(Stored data)
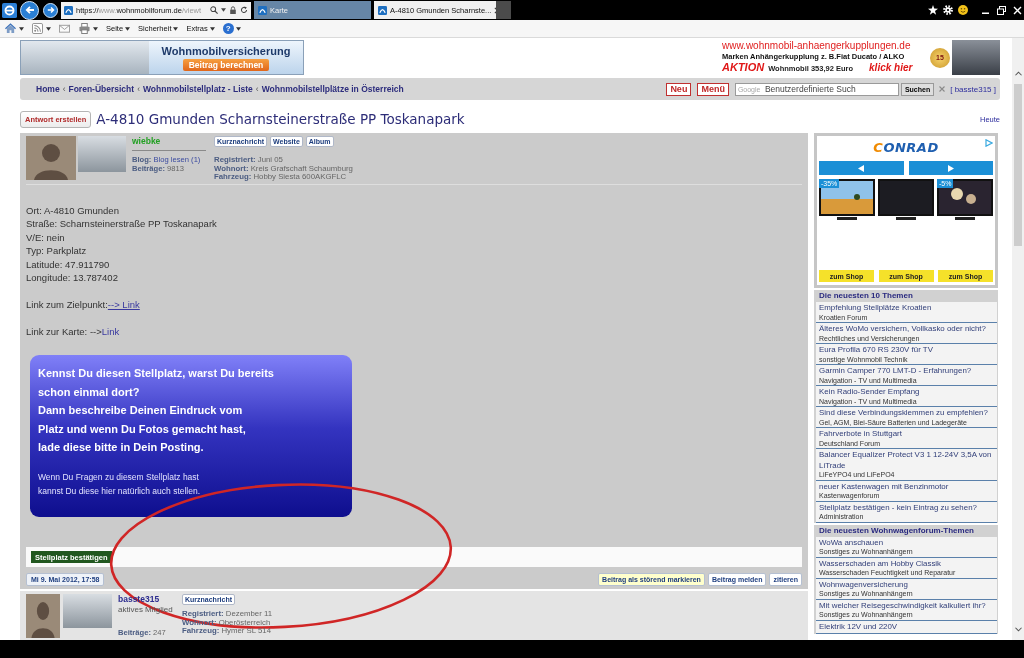 This screenshot has width=1024, height=658. Describe the element at coordinates (1018, 165) in the screenshot. I see `scrollbar-thumb` at that location.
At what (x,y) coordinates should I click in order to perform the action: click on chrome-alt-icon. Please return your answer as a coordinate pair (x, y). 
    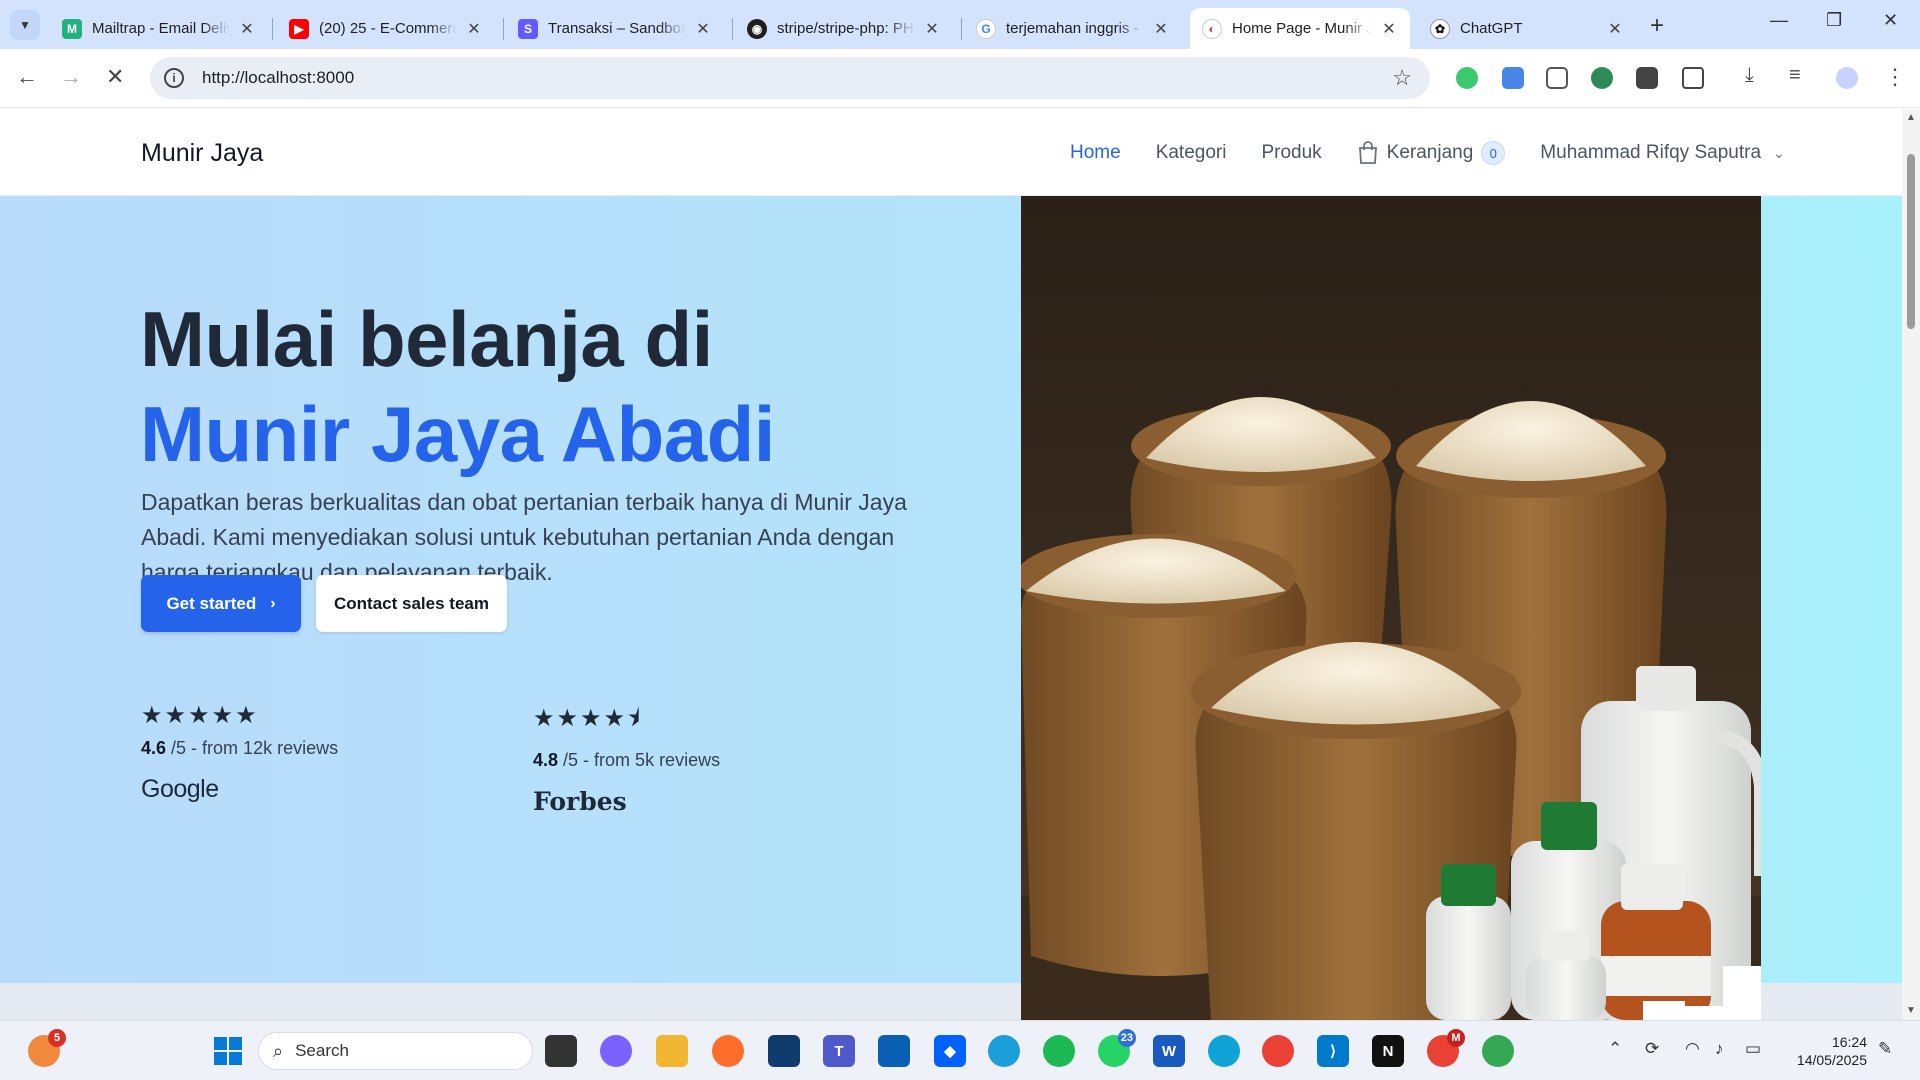
    Looking at the image, I should click on (1498, 1051).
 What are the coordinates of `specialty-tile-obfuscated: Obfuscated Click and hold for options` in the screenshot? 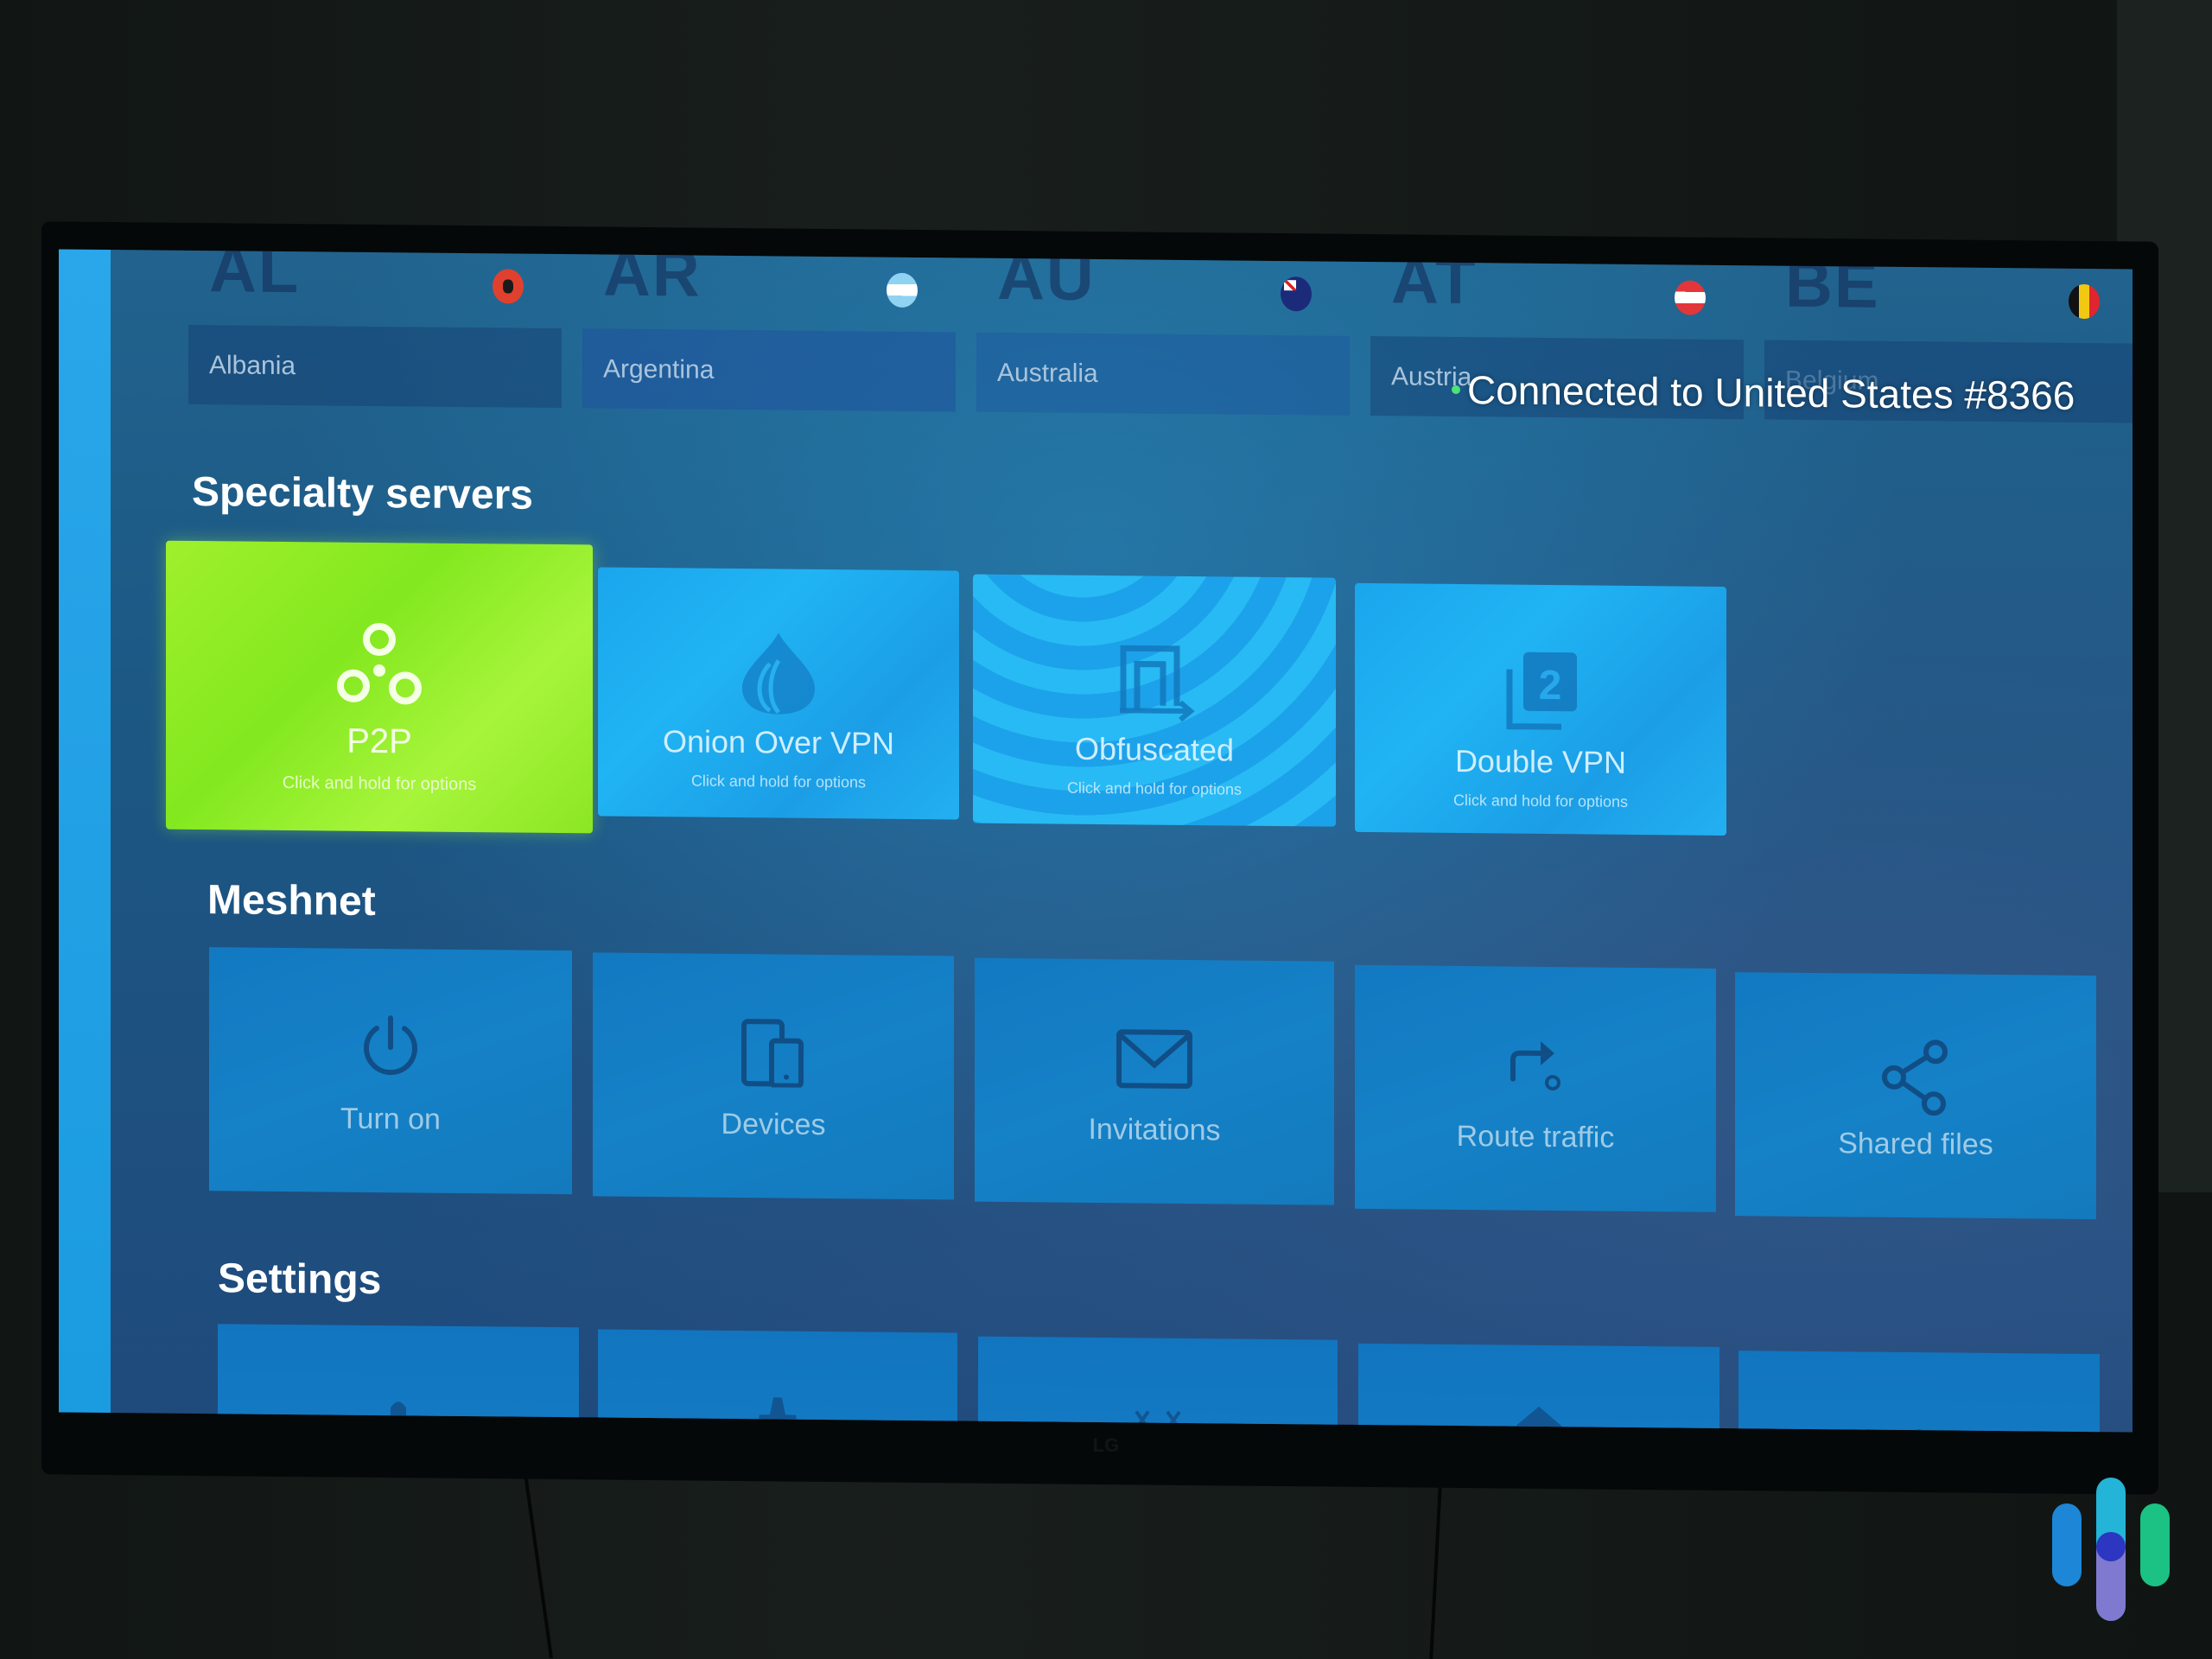 It's located at (1154, 700).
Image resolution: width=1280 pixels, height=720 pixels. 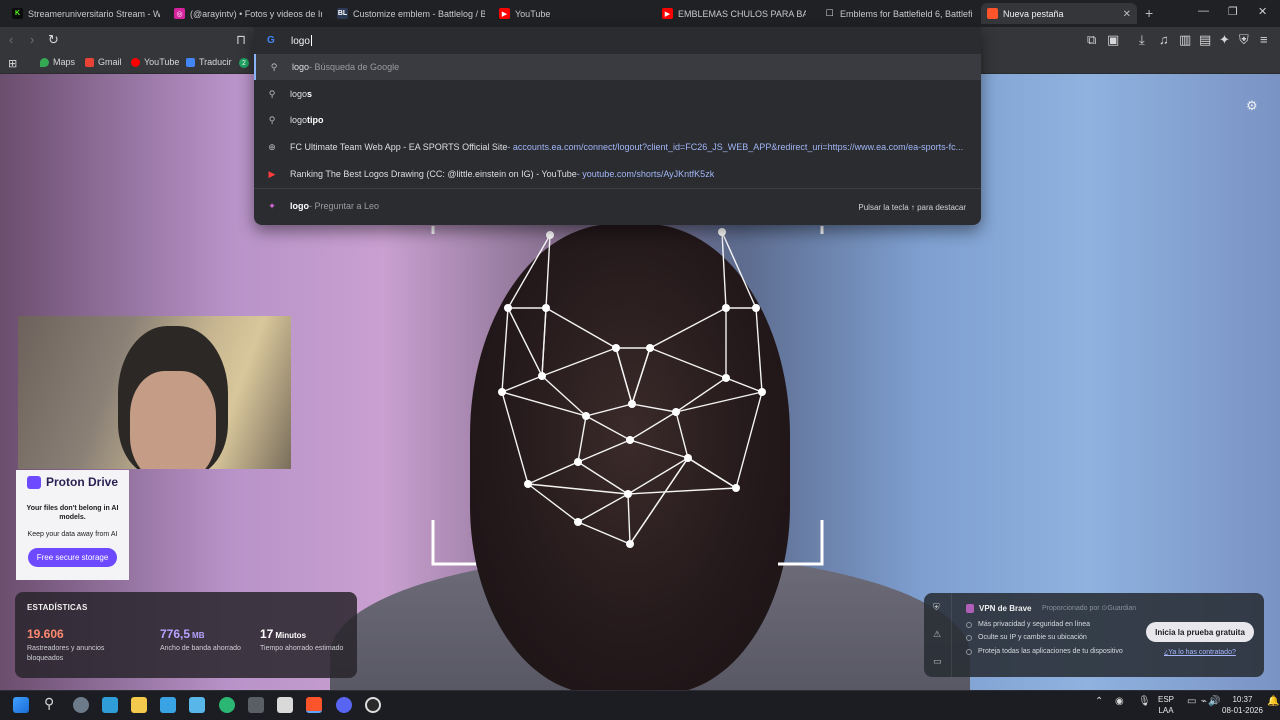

» **WORK REQUEST**:
Output the entries from the line with "At what (x,y)" to the line with "Looking at the" as a Markdown table with the columns No. and Line, numbering the rows and leaving out blank lines. Omit the pictures from your answer.

» **REPLY TO THE EXERCISE**:
| No. | Line |
|---|---|
| 1 | At what (x,y) coordinates should I click in order to perform the action: click on chrome-alt-icon. Please return your answer as a coordinate pair (x, y).  |
| 2 |     Looking at the image, I should click on (1498, 1051). |